The official United States position, communicated to France, was that there was no question concerning France's sovereignty over Indochina. At the end of August, President Harry S. Truman was personally assured by de Gaulle that Indochina would be granted independence once the status quo before the Japanese aggression had been restored. Meanwhile, United States recognition of French sovereignty was qualified by the proviso that the French claim of support by the Indochinese populations be borne out by future events. Apparently without the knowledge of Washington, however, an OSS team that reached Vientiane in September--escorted by members of the Lao Pen Lao newly returned from Thailand--assured Phetsarath that the French would not be allowed to return. The team advised Phetsarath to await the arrival of the Inter-Allied Commission that was to decide his country's future. This information misled Phetsarath into believing that the international community supported an independent Laos.
However, on September 7, Phetsarath was informed by the minister of interior that a royal proclamation had continued the French protectorate over the Kingdom of Louangphrabang. On September 15, with the Inter-Allied Commission nowhere in sight, Phetsarath issued a proclamation that unified the Kingdom of Louangphrabang with the four southern provinces of Khammouan, Savannakhét, Champasak, and Saravan (Salavan). Vientiane would be the capital, and the Congress of People's Representatives would soon meet to decide all political, economic, and social questions.

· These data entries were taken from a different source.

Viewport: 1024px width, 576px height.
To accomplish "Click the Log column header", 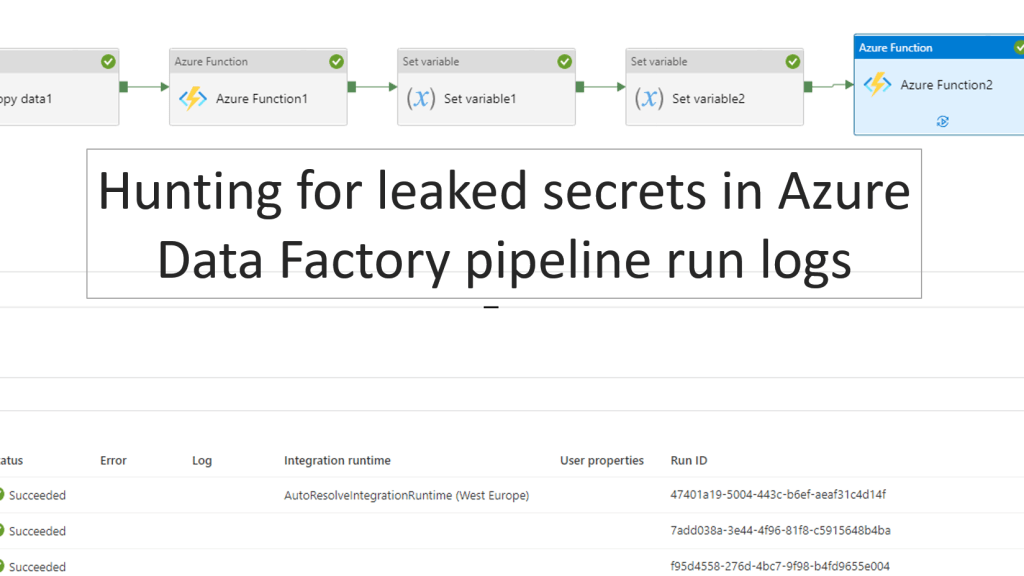I will tap(202, 461).
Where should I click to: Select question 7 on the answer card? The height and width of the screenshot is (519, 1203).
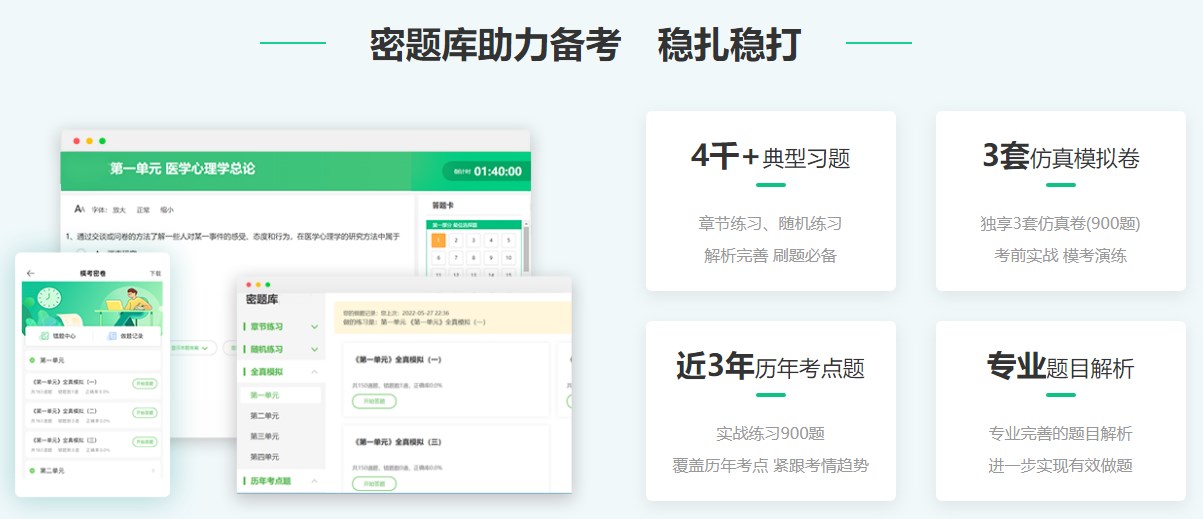456,257
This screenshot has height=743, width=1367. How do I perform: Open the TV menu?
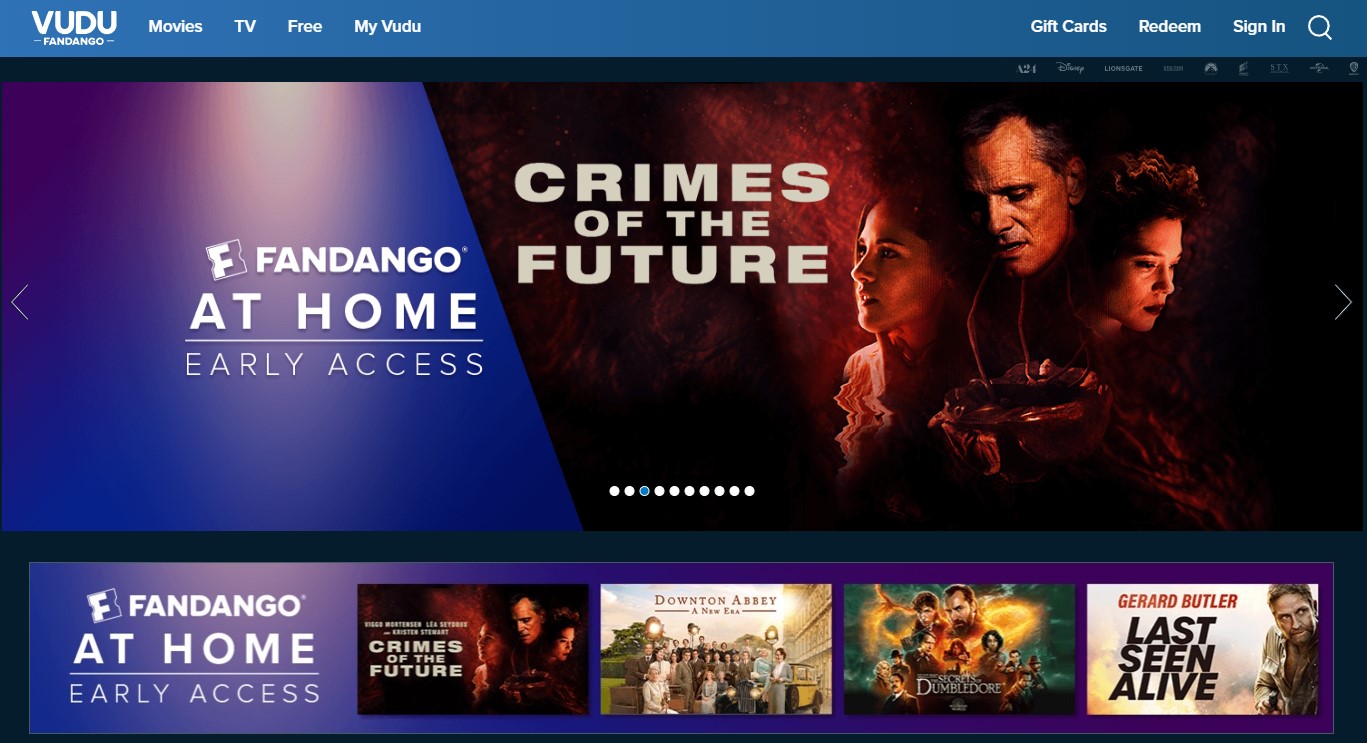pyautogui.click(x=245, y=27)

On September 21, Fabre demanded the dismissal of Xieng Mao (also known as Phaya Khammao, or Khammao Vilay), the provincial governor since 1941, for anti-French activities, and his replacement by Kou Voravong. The next day, an advance guard of the Chinese Nationalist troops responsible for receiving the surrender of the Japanese arrived by boat down the Mekong. They appeared more interested in buying up the opium crop (harvested from late December to early February) than in disarming the already departed Japanese.